Speech Solutions for Media Makers

With speed-reading subtitles, the words are impressed upon the brain, producing greater emotion and reaction than with standard subtitles.

For decades, the media industry has suffered under the yoke of the overwhelming cost of media translations through redubbing voices, lip syncing, and other human voice translations. The mountains of media produced each year have for the most part been unilingual, available in only one language. Those that are translated are generally limited to major motion pictures, and then only in a few languages.

The term media covers a massive scope of visual and audio materials from corporate promotional videos and training to cartoons, documentaries, dramas, business podcasts, Flash, and streaming live events. The cost of translation for a media half hour varies from $6,000 per language for corporate to $25,000-plus per language for television.

Today's headache for media creators is how to monetize media distribution over the Internet. One of the strongest contenders for monetization is media globalization, where users pay per view or per subscription in order to view in foreign languages. The speech industry holds the key to one of the main avenues of media globalization: enabling mass translation of content while dramatically lowering costs.

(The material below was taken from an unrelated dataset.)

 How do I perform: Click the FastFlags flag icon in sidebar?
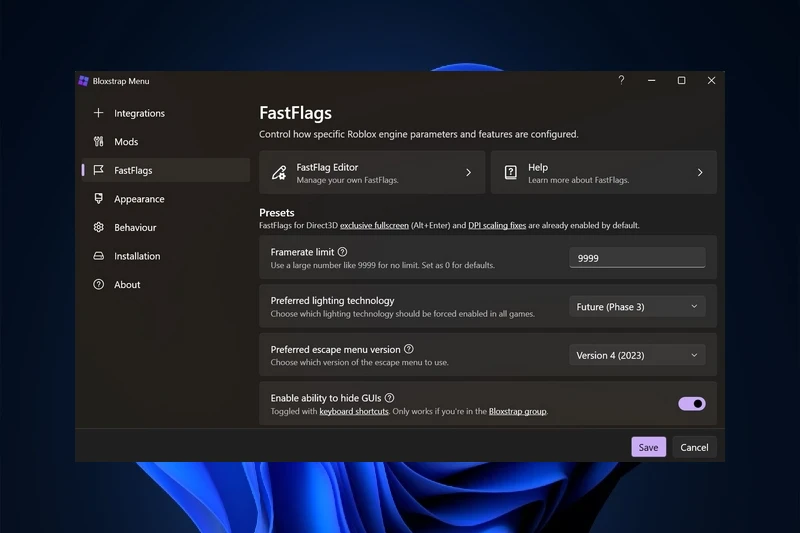pyautogui.click(x=98, y=170)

Media Translation Through Speech Products

The first dramatic change speech products bring to the scene is the ability to generate automated subtitles. When a narration track without music and effects is run through speech recognition, automated subtitles in the original media language can be created and stored. These are run through automated machine translation software to produce a generally understandable conversion from one language to another. If desired, these "generally understandable" subtitle translations can be improved in online interfaces.

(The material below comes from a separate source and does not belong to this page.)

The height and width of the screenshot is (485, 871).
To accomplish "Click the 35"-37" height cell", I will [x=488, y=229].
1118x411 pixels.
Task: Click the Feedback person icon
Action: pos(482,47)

The past major detractor of subtitles has been the need to read one or two lines of content displayed below the image, forcing viewers to spend 90 percent of their time reading the bottom of the screen. A new text subtitle solution, speed-reading subtitles, may be the perfect companion for automated speech-to-text.

Speed-reading Subtitles

Speed-reading subtitles morph the concept of subtitles from two long lines constantly at the bottom of a screen into a real-time adventure in speed-reading. Words flash onto the screen and into the mind. The words are then read, felt, and understood easier and better than with traditional reading methods. Speed-reading subtitles flash upon the screen and disappear immediately so that the reader continues to stare directly at the main image, rather than at the bottom of the screen. The words are impressed upon the brain, producing more emotion and reaction to written text than the traditional reading method.

The ideal subtitles for the Web are "overlays," text superimposed by the online video subtitle player at runtime. These overlays function on desktops, laptops, tablets, and smartphones. With overlays, one single media will be available in 200 languages and dialects, with the language selection available through a changeable dropdown menu.

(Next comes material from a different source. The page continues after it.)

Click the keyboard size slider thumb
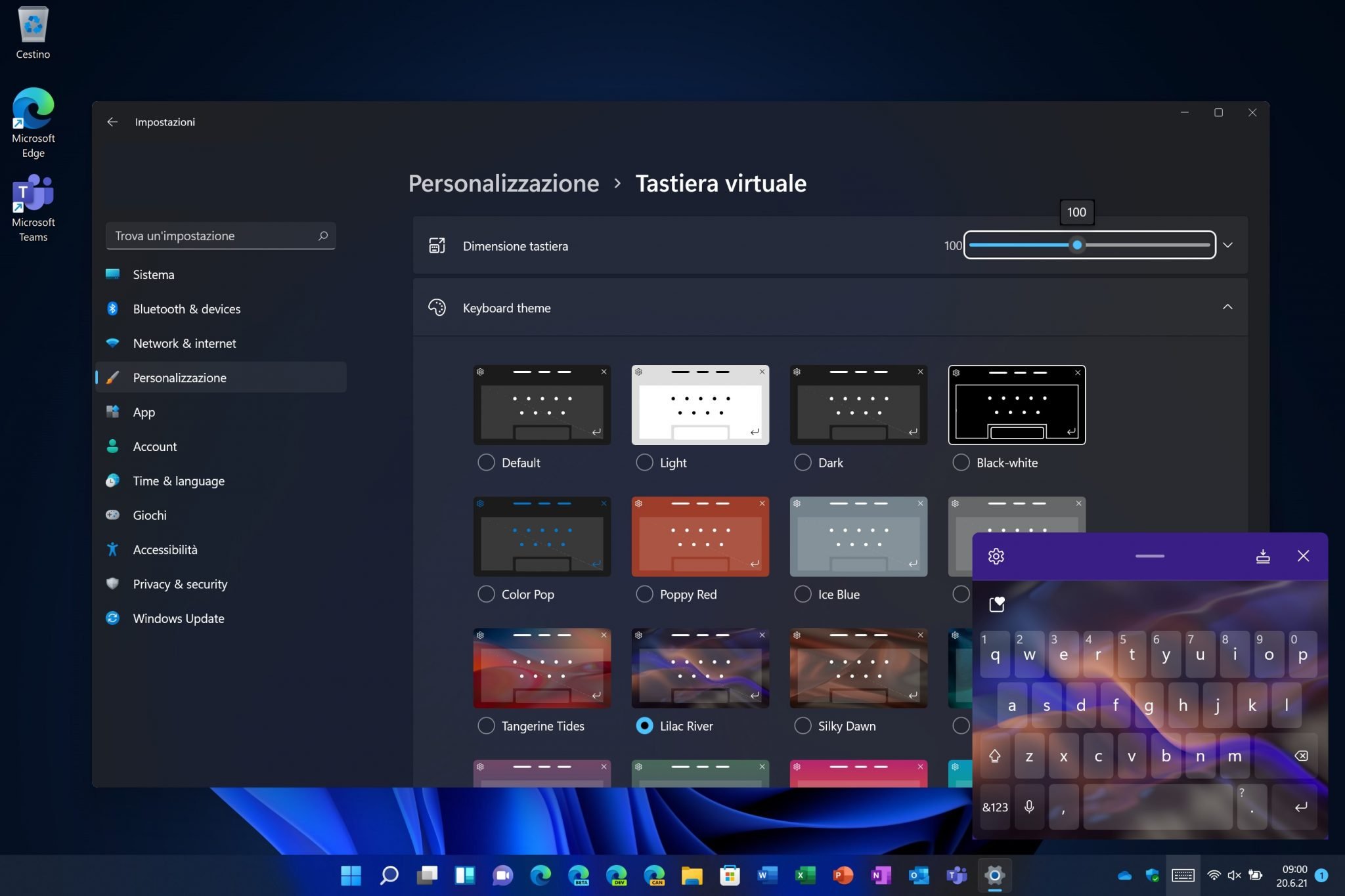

Older Web subtitles were burned directly onto the media, so for 10 languages, 10 copies of the media were required. Cost to "burn in" varied, but was generally around $750 per language per half hour of media. The overlay approach offers users a wider variety of languages, eliminates storage issues, and removes burn-in costs. Overlays can be updated or modified at any time and go live instantly; the burned-in approach costs at least $1,000 per half hour to correct or change.

Combining speech recognition's ability to create original language subtitles with automatic translation into speed-reading subtitles will offer media creators the potential to take their media into dozens of languages at low cost. With speed-reading, subtitles also become a more viable option for advertising and marketing pieces.

Company Web sites will become living, breathing media over the next few years. The static pages we now click to go to the next page will navigate via spoken word, and the static text will become a moving artistic sharing of short blips of information supported by voice (including TTS). This morphing will turn company Web sites into Internet media ripe for implementation of these new speech-to-text subtitle experiences whose purpose is attracting potential buyers for company products from around the world.

Sue Ellen Reager is CEO of @International Services, a language and software solutions company that performs translation, voice recording, and global system testing for speech and DTMF applications as well as media localization.